RECORDED INFORMATION
BEGIN
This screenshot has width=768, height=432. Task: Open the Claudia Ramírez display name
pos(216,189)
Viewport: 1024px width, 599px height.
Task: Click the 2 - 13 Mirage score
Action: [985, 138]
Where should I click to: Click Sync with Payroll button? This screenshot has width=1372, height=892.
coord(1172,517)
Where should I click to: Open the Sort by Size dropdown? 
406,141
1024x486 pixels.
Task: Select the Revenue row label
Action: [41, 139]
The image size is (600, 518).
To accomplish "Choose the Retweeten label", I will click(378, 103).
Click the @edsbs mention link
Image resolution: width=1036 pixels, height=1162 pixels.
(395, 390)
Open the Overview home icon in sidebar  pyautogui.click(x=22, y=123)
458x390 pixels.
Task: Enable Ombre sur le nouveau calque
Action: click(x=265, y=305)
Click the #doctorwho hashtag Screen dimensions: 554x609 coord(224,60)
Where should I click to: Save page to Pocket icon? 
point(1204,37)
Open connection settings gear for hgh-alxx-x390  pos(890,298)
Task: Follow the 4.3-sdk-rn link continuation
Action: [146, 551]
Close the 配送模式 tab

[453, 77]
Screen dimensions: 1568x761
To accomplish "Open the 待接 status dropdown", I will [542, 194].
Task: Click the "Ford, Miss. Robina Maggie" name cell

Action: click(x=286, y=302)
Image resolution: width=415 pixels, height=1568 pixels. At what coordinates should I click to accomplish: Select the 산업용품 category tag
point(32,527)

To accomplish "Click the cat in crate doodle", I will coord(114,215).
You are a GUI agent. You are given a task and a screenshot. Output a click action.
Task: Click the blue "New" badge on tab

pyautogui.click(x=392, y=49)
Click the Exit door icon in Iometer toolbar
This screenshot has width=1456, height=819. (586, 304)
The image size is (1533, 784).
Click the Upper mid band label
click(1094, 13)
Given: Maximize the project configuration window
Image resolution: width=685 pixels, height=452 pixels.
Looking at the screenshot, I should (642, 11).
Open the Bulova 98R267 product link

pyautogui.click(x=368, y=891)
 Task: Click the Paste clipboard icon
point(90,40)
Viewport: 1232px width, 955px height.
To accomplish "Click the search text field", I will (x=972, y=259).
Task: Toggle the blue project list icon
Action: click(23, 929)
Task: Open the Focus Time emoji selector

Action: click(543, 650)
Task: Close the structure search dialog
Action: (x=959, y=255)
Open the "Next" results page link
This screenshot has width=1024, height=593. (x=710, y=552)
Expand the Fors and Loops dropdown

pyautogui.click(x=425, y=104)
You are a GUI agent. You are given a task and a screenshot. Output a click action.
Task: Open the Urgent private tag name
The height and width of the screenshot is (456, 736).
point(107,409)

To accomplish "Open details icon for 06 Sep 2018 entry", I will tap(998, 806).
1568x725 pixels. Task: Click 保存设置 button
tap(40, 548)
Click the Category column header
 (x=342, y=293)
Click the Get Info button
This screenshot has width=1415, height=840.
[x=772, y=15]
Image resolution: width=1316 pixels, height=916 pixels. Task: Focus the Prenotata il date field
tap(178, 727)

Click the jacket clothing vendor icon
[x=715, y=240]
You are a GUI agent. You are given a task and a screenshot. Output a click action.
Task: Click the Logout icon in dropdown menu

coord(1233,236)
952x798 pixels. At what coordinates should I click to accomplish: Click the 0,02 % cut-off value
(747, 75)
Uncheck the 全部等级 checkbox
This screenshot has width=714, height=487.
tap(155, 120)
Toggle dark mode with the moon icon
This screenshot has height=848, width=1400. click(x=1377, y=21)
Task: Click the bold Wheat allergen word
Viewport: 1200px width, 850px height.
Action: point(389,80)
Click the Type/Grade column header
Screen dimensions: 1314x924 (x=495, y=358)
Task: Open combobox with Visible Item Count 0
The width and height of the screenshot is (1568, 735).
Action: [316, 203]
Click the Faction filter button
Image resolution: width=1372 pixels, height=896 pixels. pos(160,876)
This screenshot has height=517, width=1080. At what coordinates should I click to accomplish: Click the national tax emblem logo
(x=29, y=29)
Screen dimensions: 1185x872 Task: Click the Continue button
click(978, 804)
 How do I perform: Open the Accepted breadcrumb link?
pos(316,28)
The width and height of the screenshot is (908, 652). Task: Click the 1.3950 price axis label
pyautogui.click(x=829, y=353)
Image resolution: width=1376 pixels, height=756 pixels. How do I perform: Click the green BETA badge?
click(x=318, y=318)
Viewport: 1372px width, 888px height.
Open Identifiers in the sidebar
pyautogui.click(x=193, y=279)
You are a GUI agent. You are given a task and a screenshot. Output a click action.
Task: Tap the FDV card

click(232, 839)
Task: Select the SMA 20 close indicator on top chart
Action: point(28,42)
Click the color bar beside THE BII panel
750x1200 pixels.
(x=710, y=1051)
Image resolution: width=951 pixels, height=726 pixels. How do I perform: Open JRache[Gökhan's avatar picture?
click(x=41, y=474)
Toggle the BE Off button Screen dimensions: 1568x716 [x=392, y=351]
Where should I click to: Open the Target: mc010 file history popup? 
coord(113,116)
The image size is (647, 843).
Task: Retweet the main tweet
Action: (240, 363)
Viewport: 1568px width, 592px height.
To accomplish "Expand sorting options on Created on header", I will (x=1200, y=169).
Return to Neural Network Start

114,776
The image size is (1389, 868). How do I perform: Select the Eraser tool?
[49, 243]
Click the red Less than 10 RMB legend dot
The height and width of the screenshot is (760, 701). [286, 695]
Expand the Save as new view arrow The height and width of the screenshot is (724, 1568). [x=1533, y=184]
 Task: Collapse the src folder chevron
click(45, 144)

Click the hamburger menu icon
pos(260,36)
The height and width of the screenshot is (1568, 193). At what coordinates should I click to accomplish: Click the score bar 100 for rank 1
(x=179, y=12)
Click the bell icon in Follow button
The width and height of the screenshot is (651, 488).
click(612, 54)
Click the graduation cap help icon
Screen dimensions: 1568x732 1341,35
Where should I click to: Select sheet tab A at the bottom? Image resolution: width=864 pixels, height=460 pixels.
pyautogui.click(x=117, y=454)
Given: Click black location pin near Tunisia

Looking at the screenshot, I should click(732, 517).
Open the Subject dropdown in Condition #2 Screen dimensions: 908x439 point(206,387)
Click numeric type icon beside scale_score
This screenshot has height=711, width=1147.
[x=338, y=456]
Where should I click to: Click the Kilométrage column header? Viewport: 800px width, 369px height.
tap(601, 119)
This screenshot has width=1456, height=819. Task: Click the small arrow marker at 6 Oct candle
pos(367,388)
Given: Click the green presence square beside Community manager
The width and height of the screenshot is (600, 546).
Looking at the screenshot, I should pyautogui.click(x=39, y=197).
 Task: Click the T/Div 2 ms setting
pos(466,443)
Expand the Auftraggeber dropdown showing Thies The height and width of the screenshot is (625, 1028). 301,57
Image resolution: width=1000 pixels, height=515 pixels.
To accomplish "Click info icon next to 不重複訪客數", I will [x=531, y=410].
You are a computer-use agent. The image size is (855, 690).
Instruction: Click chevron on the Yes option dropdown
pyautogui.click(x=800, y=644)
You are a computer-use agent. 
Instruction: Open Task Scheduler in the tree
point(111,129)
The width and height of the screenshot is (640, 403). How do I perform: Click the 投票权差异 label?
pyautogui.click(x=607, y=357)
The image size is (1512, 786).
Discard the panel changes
END
TASK DESCRIPTION
Format the lines from the one containing "The width and height of the screenshot is (640, 403)." through the last line as a Markdown table with the columns No. and Line, leaving out any blank lines.

THE OUTPUT
| No. | Line |
|---|---|
| 1 | The width and height of the screenshot is (640, 403). How do I perform: Click the 投票权差异 label? |
| 2 | pyautogui.click(x=607, y=357) |
| 3 | The image size is (1512, 786). |
| 4 | Discard the panel changes |